To enrich the lives of indoor cats, we have compiled a “resource checklist"!
Cats eliminate to fulfil a fundamental need. However, they may also use eliminations as a way to mark their territory. To ensure that cats eliminate in their litter box, there are 4 main things to consider:
1. Litter tray hygiene – Clean the litter tray daily and wash the litter tray weekly with a mild detergent and rinse thoroughly.
2. Litter tray type and size – Most cats prefer large, uncovered litter trays. Trays with higher sides can be useful for cats that tend to scatter litter over the side whilst digging. Trays with lower sides should be provided to kittens and older cats.
3. Litter type – Once you find a litter that your cat likes, don’t change types! Cats often have individual preferences for certain litter types.
4. Litter tray location and number – The general rule with litter trays is one per cat and an additional tray for the house. Litter trays need to be kept in a quiet, but accessible location.
Scratching is a natural behaviour for cats. Scratching poles provide an alternative option for cats to scratch, saving your furniture and carpets! Scratching poles are available in a variety of styles and materials. Cats that scratch chair legs may prefer a vertical scratching pole.
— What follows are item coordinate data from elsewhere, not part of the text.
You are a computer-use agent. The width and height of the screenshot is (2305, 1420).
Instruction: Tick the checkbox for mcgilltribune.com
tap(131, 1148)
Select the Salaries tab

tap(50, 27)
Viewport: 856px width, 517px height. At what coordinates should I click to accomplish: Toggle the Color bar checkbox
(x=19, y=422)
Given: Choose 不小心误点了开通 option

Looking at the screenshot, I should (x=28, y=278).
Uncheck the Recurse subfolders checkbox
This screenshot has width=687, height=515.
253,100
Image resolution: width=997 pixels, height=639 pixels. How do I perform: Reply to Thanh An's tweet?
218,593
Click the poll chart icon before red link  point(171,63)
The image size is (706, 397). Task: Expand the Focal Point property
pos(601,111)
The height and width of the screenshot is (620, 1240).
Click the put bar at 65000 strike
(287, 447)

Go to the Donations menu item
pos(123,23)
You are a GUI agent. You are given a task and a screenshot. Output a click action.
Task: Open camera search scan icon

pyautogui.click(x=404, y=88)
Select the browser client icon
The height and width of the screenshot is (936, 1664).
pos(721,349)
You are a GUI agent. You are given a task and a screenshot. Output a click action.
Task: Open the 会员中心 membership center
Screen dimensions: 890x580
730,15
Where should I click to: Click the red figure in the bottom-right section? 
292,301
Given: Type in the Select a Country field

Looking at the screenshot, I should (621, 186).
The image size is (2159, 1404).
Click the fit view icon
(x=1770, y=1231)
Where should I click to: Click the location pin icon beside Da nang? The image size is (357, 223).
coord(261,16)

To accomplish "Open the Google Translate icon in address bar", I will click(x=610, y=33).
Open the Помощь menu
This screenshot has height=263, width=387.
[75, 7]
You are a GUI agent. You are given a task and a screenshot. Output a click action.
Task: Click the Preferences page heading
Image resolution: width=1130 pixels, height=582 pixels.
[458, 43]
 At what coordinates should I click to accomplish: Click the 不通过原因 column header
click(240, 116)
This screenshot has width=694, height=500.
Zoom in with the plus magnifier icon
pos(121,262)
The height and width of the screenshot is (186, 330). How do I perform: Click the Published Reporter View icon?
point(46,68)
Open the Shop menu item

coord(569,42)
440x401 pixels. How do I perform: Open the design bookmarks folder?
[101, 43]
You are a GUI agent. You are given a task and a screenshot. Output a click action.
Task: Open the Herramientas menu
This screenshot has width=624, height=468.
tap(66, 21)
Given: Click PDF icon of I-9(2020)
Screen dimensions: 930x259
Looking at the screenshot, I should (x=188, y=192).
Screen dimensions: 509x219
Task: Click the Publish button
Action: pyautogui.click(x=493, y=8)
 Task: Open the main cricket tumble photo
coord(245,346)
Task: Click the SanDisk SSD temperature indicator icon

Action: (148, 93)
Just ensure that it is tall enough for them to stretch out. Cats that scratch carpets may prefer horizontal scratching poles. Scratching poles should be placed near sleeping areas or room entrances, so that they can leave scent marks defining their territory. Nail clipping can be easily performed to reduce damage done by scratching.
The cat is a natural hunter. Therefore, toys should be available which allow the cat to simulate this hunting activity. Most cats prefer to hunt specific creatures. By identifying your cats “prey” preference, it will enable you to find toys that your cat will be more likely to play with. Try both “bird” and “mouse” toys at the same time to see which toy they prefer. Sometimes even the simplest toys, such as scrunched up paper, can provide hours of entertainment. Toys can be rotated to maintain interest.
Outdoor Cat Enclosures
Outdoor cat enclosures provide the best of both worlds, enabling your cat to enjoy the sights and sounds of the outside world without exposing them to outdoor risks. There are many options available, including purpose built “Catmax” enclosures, or do-it-yourself high fencing with angled returns and Elizabethan collars on trees. Some cats can also be trained to walk on a harness and lead.
Cats sometimes like to graze on grass and herbs. Potted plants can be placed indoors to allow them access. Plants, such as catnip, catmint, thyme, sage and parsley, can all be grown indoors.
Some cats will adapt more readily to an indoor lifestyle than others. Cats which have spent years outdoors may not accept an indoor lifestyle. It is up to the owner and their cat to assess the advantages and disadvantages of the different lifestyles.